Objective: Reproduce every line of the items below, the requests included, and multiply each coordinate in the answers by 1.6, rounding the results to whole numbers with halves rounded up. Omit the pictures from your output.

━━━ Exercise material

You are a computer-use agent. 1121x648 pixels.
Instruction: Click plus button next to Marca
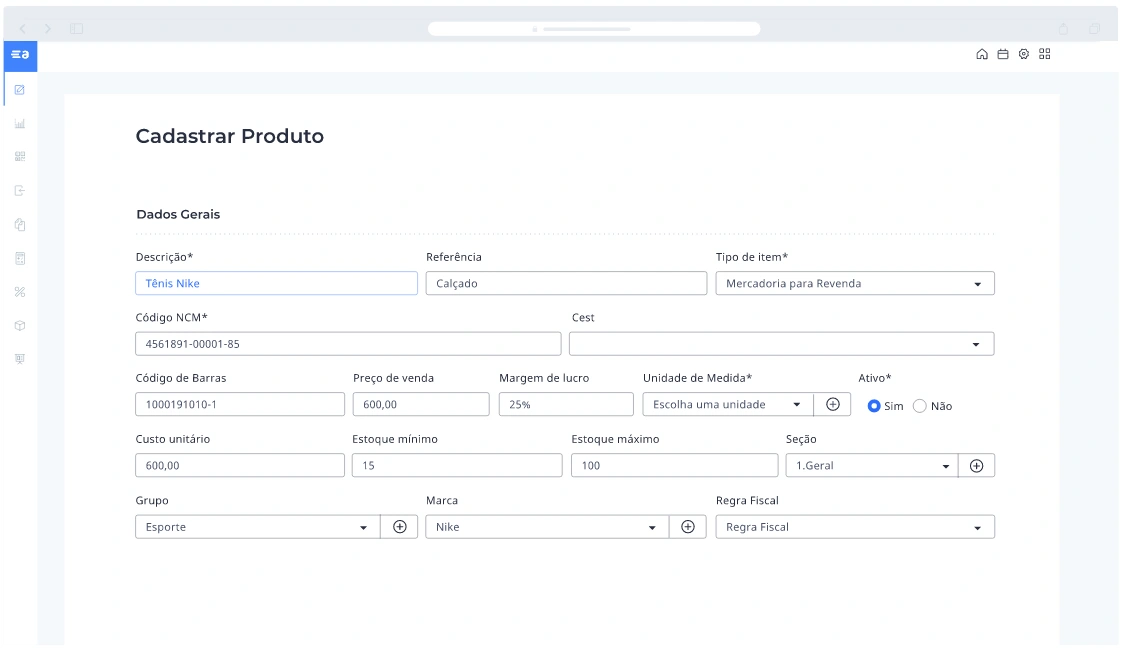(x=687, y=527)
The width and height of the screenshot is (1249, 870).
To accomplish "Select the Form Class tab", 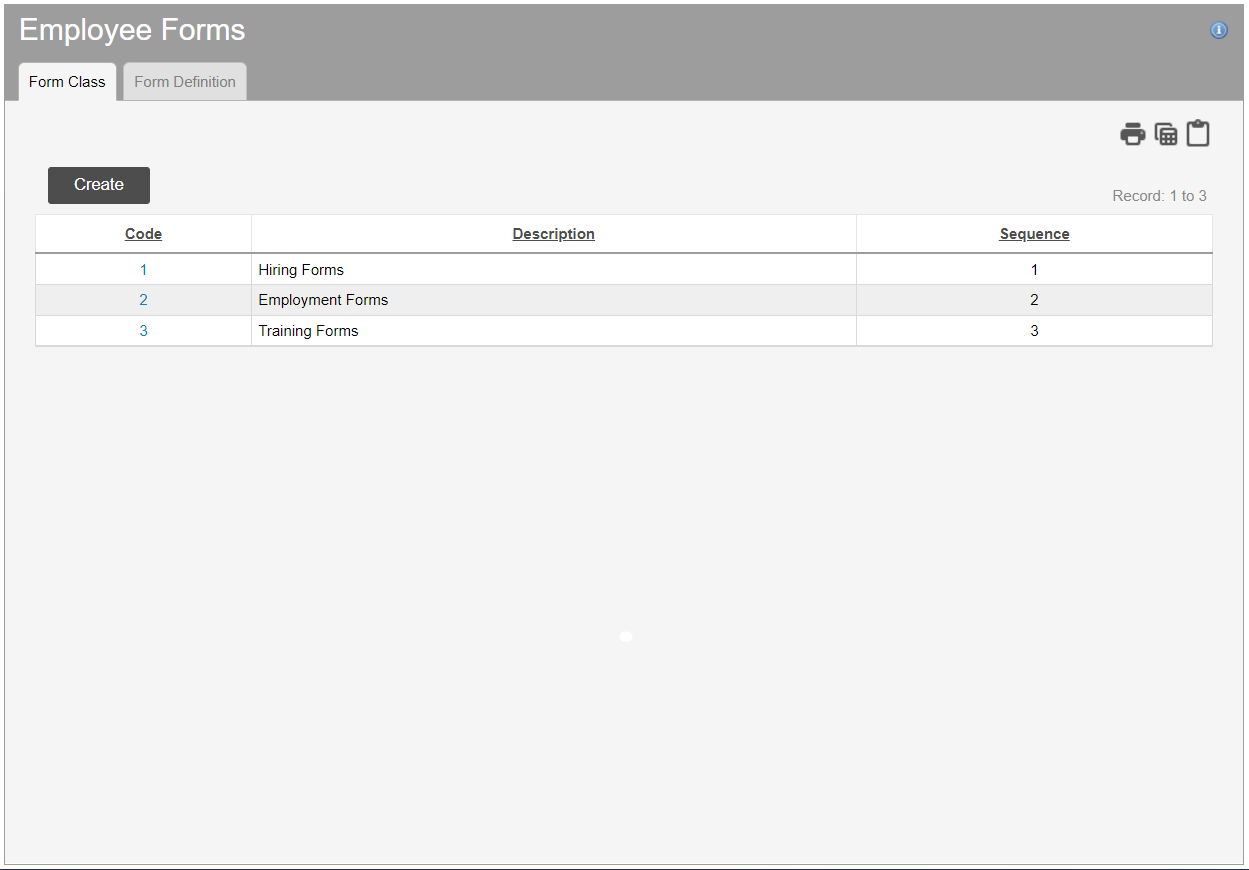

━━━━━━

Right answer:
You are a computer-use agent. 1121x648 pixels.
Instruction: Click plus button next to Marca
(x=1099, y=843)
The width and height of the screenshot is (1249, 870).
To accomplish "Select the Form Class tab", 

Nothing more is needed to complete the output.